> [COMPLETE THE FOLLOWING]:
1 > Reproduce the passage on FY 2022 financial results word for word, from "- Net profit" to "in Q2 2022.".
2 > Resume the passage on FY 2022 financial results after its final sentence.

> [PROVIDED PASSAGE]:
• • • • •
Proportional operating cash return in FY 2022 was 11.4% compared to
10.2% in FY 2021. The impairments in HY1 2022 led to an increase of
the FY operating cash return by 0.4 percentage points. Proportional
operating cash return in FY 2022 includes lessor accounting,
excluding the impact of lessor accounting (0.6 percentage points),
the increase in operating cash return was 0.2 percentage points.
The change in the methodology of calculating proportional operating
cash return provides better insight into the cash generation of the
business.
- Total impairment charges in FY 2022
were EUR 481 million (FY 2021: EUR 71 million),
including the impairments of Europoort, Botlek and SPEC LNG as
announced in the first half 2022 report. An asset impairment charge
of EUR 17 million was recorded in the fourth quarter of 2022 for
the cash-generating unit Vopak Colombia, primarily related to
weakening of the business environment in which the terminal
currently operates and forecasted competition.
- Net profit attributable to holders of ordinary
shares was EUR 294 million (FY 2021: EUR 298 million). Tax
charges increased as a result of the derecognition of the deferred
tax assets in the Netherlands in Q2 2022.
• • • • •
> [GIVEN DATA]:
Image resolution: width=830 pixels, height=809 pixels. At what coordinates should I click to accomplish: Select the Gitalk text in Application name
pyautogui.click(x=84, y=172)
• • • • •
> [TASK-BY-TASK ANSWERS]:
1 >
- Net profit attributable to holders of ordinary
shares was EUR 294 million (FY 2021: EUR 298 million). Tax
charges increased as a result of the derecognition of the deferred
tax assets in the Netherlands in Q2 2022.

2 >
- The senior net debt : EBITDA ratio is 2.65x at
the end of year 2022 (FY 2021: 2.93x), within our previously
communicated ambition to keep senior net debt to EBITDA ratio in
the range of around 2.5-3.0x. Average interest rate on total debt
at the end of FY 2022 was 3.9% (FY 2021: 3.8%). Interest coverage
ratio at the end of FY 2022 stood at 8.4x (FY 2021: 8.4x), well
above the financial covenant of 3.5x.
- Proposed dividend of EUR 1.30 (2021: EUR 1.25)
per ordinary share, payable in cash, will be proposed during the
Annual General Meeting on 26 April 2023. This represents an
increase of 4% year on year, in line with Vopak’s progressive
dividend policy which aims to maintain or grow the annual dividend
subject to market conditions.
For more information please
contact:
Vopak Press: Liesbeth
Lans - Manager External
Communication,e-mail: global.communication@vopak.com
Vopak Analysts and
Investors: Fatjona Topciu - Head of Investor
Relations,e-mail: investor.relations@vopak.com
The analysts’ presentation will be given via an
on-demand video webcast on Vopak’s corporate website, starting
at 10:00 AM CET on 15 February 2023.
Auditor’s
involvementThis press release and
enclosure 3 are based on the 2022 financial statements. The
financial statements are published in accordance with statutory
provisions. The auditor has issued an unqualified auditor’s report
on the Financial Statements.
This press release contains
inside information as meant in clause 7 of the Market Abuse
Regulation.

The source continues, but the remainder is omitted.